▶ [TASK ITEM] Print the records exactly and in full, please; the pictures stay out.

···

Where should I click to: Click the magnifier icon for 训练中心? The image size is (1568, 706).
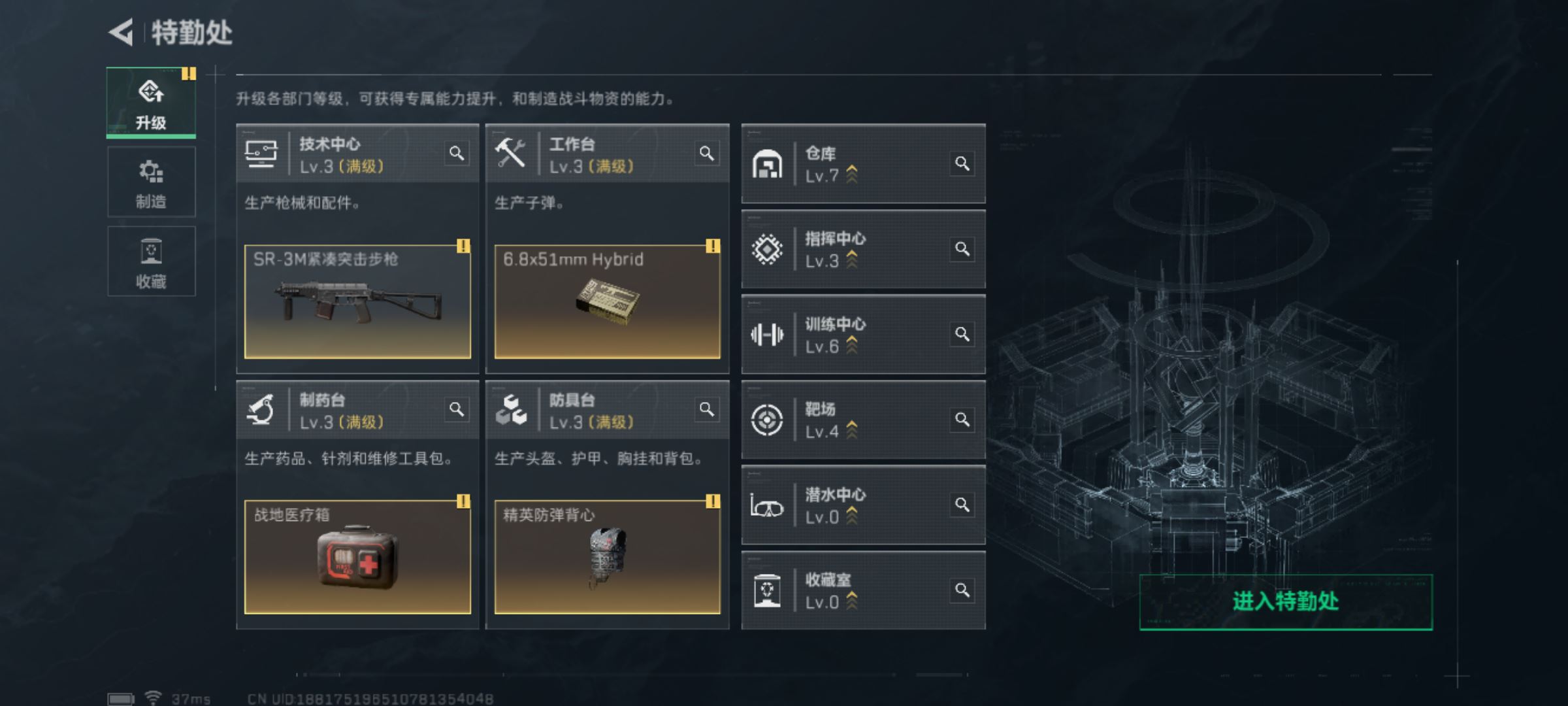[x=962, y=334]
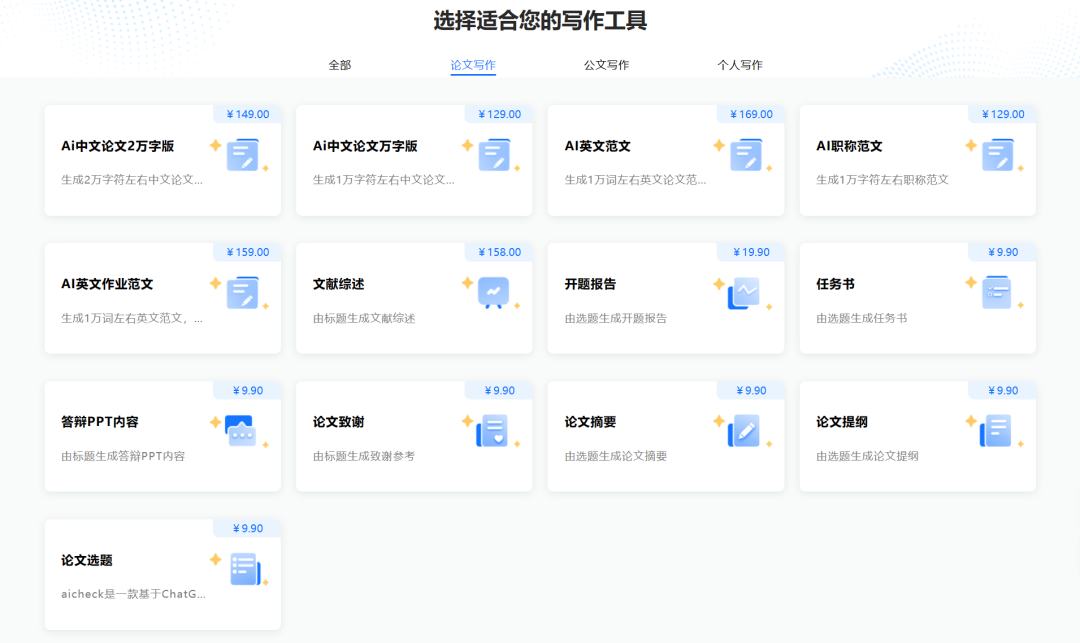1080x643 pixels.
Task: Open the AI英文作业范文 tool
Action: tap(162, 298)
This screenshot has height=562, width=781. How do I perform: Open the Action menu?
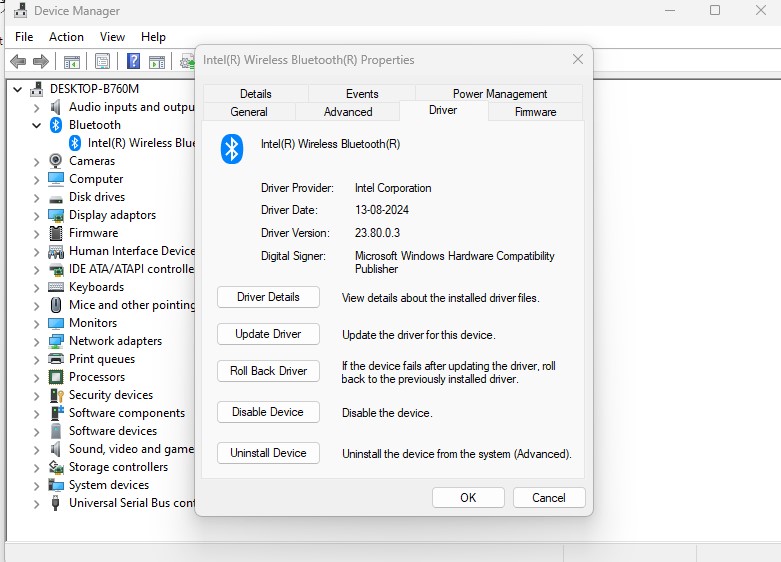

···

▶ [COMPLETED TASK]
Where should I click to: Click the magnifier icon for 训练中心? The image size is (1568, 706).
[x=962, y=334]
1080x643 pixels.
Task: Open the AI英文作业范文 tool
Action: tap(162, 298)
This screenshot has height=562, width=781. How do I perform: Open the Action menu?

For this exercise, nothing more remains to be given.